President Obama Speaks on Race and Trayvon Martin

Last Saturday a Florida jury determined that George Zimmerman was not guilty in the death of Trayvon Martin. For those of you reading this who may not be aware, in February of 2012, Trayvon Martin was walking home from the store when he was approached by Mr. Zimmerman. A fight ensues and Trayvon is left dead. It turns out George Zimmerman had been following Trayvon in his vehicle, and when he asked a 911 operator whether or not he should go after Trayvon, he was told, "we don't need you to do that." Despite this, he ignored the operator and pursued him anyway. So what exactly was that suspicious looking man in the neighborhood armed with that Zimmerman decided to pursue? A pack of Skittles and an Arizona Ice Tea. I gave my thoughts about this case last year.

In the following days across the United States there were protests in cities from New York to L.A. In New York's Time Square, protesters halted traffic dead in its tracks with the streets swelling with thousands of hurt, angry and disappointed people. It wasn't just the fact that George Zimmerman was found not guilty, but that he wasn't even initially arrested until people started protesting. Many talking heads on the news networks stated their opinions on the verdict, but it seemed everyone (well, many black folks at least) was waiting on the thoughts of one man in particular.

On Friday President Obama gave his thoughts and the nation listened.
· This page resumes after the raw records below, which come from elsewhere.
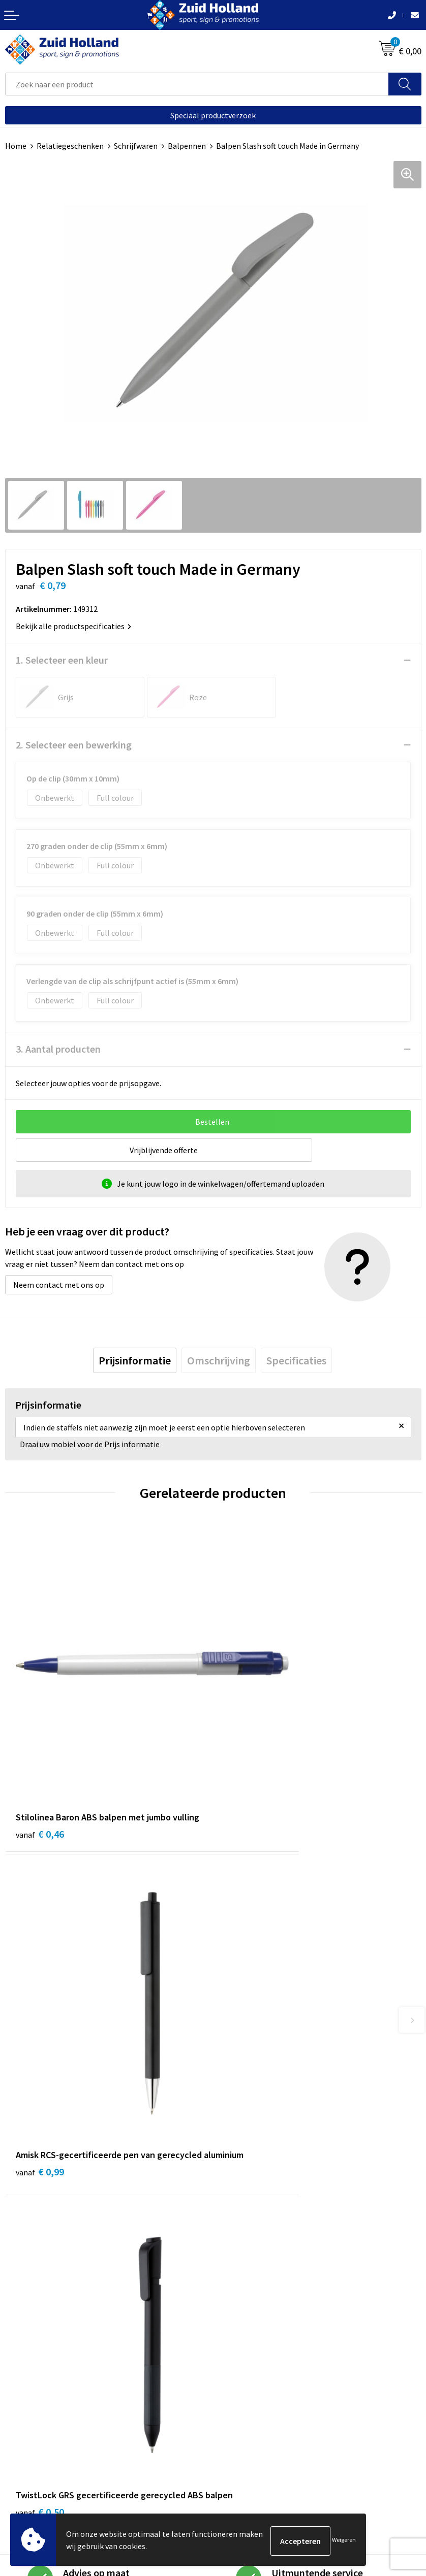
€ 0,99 (248, 1761)
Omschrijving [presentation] (218, 1360)
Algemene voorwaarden (46, 2441)
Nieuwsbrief (239, 2223)
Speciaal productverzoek (213, 115)
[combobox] (197, 84)
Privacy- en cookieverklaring (54, 2456)
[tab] (134, 1360)
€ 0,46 (40, 1747)
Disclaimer (23, 2471)
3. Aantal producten (58, 1048)
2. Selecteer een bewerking (74, 744)
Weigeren (344, 2541)
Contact (232, 2208)
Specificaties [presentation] (296, 1360)
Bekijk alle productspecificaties (73, 626)
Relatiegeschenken (70, 146)
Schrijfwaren (136, 146)
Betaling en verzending (258, 2239)
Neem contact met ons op (58, 1285)
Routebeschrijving (250, 2254)
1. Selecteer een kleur (62, 660)
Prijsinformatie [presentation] (135, 1360)
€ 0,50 (40, 2029)
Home (15, 146)
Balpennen (187, 146)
Speaking from the deeply personal perspective as a black man in America, Obama spoke of black men being followed in stores, women clutching their purses while in the presence of black men and car doors locking as black men walked by. How does he know these things? Because they've all happened to him. Perhaps his most powerful statement was identifying that Trayvon Martin could have been him 35 years ago. To hear a sitting American President speak to the nation in those terms is unlike anything we've see before in our nation's history. I encourage everyone to watch the speech at least once, but more importantly, listen.